[Saved data entries]
_____

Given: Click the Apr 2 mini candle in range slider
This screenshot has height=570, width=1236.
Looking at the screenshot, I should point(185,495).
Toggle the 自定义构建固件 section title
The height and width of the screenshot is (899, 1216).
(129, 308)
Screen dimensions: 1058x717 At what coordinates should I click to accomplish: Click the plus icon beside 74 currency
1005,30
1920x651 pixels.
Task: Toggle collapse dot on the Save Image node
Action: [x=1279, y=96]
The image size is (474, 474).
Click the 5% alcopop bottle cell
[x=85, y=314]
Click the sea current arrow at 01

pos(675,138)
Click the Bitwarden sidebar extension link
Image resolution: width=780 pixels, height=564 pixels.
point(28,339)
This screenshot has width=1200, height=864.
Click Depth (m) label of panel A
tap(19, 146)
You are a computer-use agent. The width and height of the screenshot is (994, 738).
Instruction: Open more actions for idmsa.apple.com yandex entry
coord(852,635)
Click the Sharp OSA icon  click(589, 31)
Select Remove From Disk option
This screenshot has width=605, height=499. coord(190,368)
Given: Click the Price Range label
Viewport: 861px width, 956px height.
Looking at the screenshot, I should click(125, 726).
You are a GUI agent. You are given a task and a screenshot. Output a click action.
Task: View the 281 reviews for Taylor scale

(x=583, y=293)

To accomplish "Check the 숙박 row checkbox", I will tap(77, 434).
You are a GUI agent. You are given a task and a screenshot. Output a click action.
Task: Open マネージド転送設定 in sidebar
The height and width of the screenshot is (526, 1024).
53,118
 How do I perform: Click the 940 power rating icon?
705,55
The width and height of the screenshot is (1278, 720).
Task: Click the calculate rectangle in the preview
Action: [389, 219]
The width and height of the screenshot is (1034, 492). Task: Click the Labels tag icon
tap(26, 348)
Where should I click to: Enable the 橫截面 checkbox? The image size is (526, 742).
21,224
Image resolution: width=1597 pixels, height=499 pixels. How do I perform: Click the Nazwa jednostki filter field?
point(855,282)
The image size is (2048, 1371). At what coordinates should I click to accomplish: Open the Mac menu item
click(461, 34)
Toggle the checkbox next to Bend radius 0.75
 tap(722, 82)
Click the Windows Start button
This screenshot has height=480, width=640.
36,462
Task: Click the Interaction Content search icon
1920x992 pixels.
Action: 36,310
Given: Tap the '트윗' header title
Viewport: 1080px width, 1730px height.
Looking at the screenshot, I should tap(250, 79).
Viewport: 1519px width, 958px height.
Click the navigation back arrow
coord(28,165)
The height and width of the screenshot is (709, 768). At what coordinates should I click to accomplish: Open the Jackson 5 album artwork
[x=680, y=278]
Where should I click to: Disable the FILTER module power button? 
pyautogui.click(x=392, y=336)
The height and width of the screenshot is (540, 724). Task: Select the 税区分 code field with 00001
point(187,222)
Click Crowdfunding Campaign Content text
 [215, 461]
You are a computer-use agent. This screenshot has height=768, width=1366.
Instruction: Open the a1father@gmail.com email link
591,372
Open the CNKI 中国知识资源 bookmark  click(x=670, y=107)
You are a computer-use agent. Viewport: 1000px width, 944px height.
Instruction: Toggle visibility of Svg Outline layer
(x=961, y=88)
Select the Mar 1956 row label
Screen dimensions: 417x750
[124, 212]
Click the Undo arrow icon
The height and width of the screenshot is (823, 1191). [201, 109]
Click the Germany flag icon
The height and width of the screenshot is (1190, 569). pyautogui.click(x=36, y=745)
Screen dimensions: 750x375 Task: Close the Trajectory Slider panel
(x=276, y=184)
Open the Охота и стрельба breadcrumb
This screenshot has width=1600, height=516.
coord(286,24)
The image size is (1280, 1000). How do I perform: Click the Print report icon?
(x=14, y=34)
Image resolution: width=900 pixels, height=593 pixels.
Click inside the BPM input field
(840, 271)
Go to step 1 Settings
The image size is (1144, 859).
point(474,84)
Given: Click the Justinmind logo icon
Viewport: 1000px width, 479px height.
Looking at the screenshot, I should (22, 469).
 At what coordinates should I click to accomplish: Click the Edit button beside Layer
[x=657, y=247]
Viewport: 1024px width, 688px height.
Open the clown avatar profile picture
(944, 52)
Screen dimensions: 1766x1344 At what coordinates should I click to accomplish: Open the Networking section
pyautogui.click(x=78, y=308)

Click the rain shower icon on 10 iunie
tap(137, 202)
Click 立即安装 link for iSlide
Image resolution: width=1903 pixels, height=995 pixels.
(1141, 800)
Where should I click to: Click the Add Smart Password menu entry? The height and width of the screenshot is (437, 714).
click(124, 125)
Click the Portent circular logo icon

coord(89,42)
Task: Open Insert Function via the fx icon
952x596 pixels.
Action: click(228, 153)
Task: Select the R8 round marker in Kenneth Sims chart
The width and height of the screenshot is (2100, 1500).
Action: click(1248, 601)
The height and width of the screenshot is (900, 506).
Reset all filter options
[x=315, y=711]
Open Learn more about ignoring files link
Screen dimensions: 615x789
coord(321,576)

_____

- [WORK REQUIRED] Print all records shown above, word for word.

- [TASK SOLUTION]
Given: Click the Apr 2 mini candle in range slider
This screenshot has height=570, width=1236.
Looking at the screenshot, I should point(185,495).
Toggle the 自定义构建固件 section title
The height and width of the screenshot is (899, 1216).
(129, 308)
Screen dimensions: 1058x717 At what coordinates should I click to accomplish: Click the plus icon beside 74 currency
1005,30
1920x651 pixels.
Task: Toggle collapse dot on the Save Image node
Action: [x=1279, y=96]
The image size is (474, 474).
Click the 5% alcopop bottle cell
[x=85, y=314]
Click the sea current arrow at 01

pos(675,138)
Click the Bitwarden sidebar extension link
Image resolution: width=780 pixels, height=564 pixels.
point(28,339)
This screenshot has width=1200, height=864.
Click Depth (m) label of panel A
tap(19, 146)
You are a computer-use agent. The width and height of the screenshot is (994, 738).
Instruction: Open more actions for idmsa.apple.com yandex entry
coord(852,635)
Click the Sharp OSA icon  click(589, 31)
Select Remove From Disk option
This screenshot has width=605, height=499. coord(190,368)
Given: Click the Price Range label
Viewport: 861px width, 956px height.
Looking at the screenshot, I should click(125, 726).
You are a GUI agent. You are given a task and a screenshot. Output a click action.
Task: View the 281 reviews for Taylor scale

(x=583, y=293)

To accomplish "Check the 숙박 row checkbox", I will tap(77, 434).
You are a GUI agent. You are given a task and a screenshot. Output a click action.
Task: Open マネージド転送設定 in sidebar
The height and width of the screenshot is (526, 1024).
53,118
 How do I perform: Click the 940 power rating icon?
705,55
The width and height of the screenshot is (1278, 720).
Task: Click the calculate rectangle in the preview
Action: [389, 219]
The width and height of the screenshot is (1034, 492). Task: Click the Labels tag icon
tap(26, 348)
Where should I click to: Enable the 橫截面 checkbox? The image size is (526, 742).
21,224
Image resolution: width=1597 pixels, height=499 pixels. How do I perform: Click the Nazwa jednostki filter field?
point(855,282)
The image size is (2048, 1371). At what coordinates should I click to accomplish: Open the Mac menu item
click(461, 34)
Toggle the checkbox next to Bend radius 0.75
 tap(722, 82)
Click the Windows Start button
This screenshot has height=480, width=640.
36,462
Task: Click the Interaction Content search icon
1920x992 pixels.
Action: 36,310
Given: Tap the '트윗' header title
Viewport: 1080px width, 1730px height.
Looking at the screenshot, I should tap(250, 79).
Viewport: 1519px width, 958px height.
Click the navigation back arrow
coord(28,165)
The height and width of the screenshot is (709, 768). At what coordinates should I click to accomplish: Open the Jackson 5 album artwork
[x=680, y=278]
Where should I click to: Disable the FILTER module power button? 
pyautogui.click(x=392, y=336)
The height and width of the screenshot is (540, 724). Task: Select the 税区分 code field with 00001
point(187,222)
Click Crowdfunding Campaign Content text
 [215, 461]
You are a computer-use agent. This screenshot has height=768, width=1366.
Instruction: Open the a1father@gmail.com email link
591,372
Open the CNKI 中国知识资源 bookmark  click(x=670, y=107)
You are a computer-use agent. Viewport: 1000px width, 944px height.
Instruction: Toggle visibility of Svg Outline layer
(x=961, y=88)
Select the Mar 1956 row label
Screen dimensions: 417x750
[124, 212]
Click the Undo arrow icon
The height and width of the screenshot is (823, 1191). [201, 109]
Click the Germany flag icon
The height and width of the screenshot is (1190, 569). pyautogui.click(x=36, y=745)
Screen dimensions: 750x375 Task: Close the Trajectory Slider panel
(x=276, y=184)
Open the Охота и стрельба breadcrumb
This screenshot has width=1600, height=516.
coord(286,24)
The image size is (1280, 1000). How do I perform: Click the Print report icon?
(x=14, y=34)
Image resolution: width=900 pixels, height=593 pixels.
Click inside the BPM input field
(840, 271)
Go to step 1 Settings
The image size is (1144, 859).
point(474,84)
Given: Click the Justinmind logo icon
Viewport: 1000px width, 479px height.
Looking at the screenshot, I should (22, 469).
 At what coordinates should I click to accomplish: Click the Edit button beside Layer
[x=657, y=247]
Viewport: 1024px width, 688px height.
Open the clown avatar profile picture
(944, 52)
Screen dimensions: 1766x1344 At what coordinates should I click to accomplish: Open the Networking section
pyautogui.click(x=78, y=308)

Click the rain shower icon on 10 iunie
tap(137, 202)
Click 立即安装 link for iSlide
Image resolution: width=1903 pixels, height=995 pixels.
(1141, 800)
Where should I click to: Click the Add Smart Password menu entry? The height and width of the screenshot is (437, 714).
click(124, 125)
Click the Portent circular logo icon

coord(89,42)
Task: Open Insert Function via the fx icon
952x596 pixels.
Action: click(228, 153)
Task: Select the R8 round marker in Kenneth Sims chart
The width and height of the screenshot is (2100, 1500).
Action: click(1248, 601)
The height and width of the screenshot is (900, 506).
Reset all filter options
[x=315, y=711]
Open Learn more about ignoring files link
Screen dimensions: 615x789
coord(321,576)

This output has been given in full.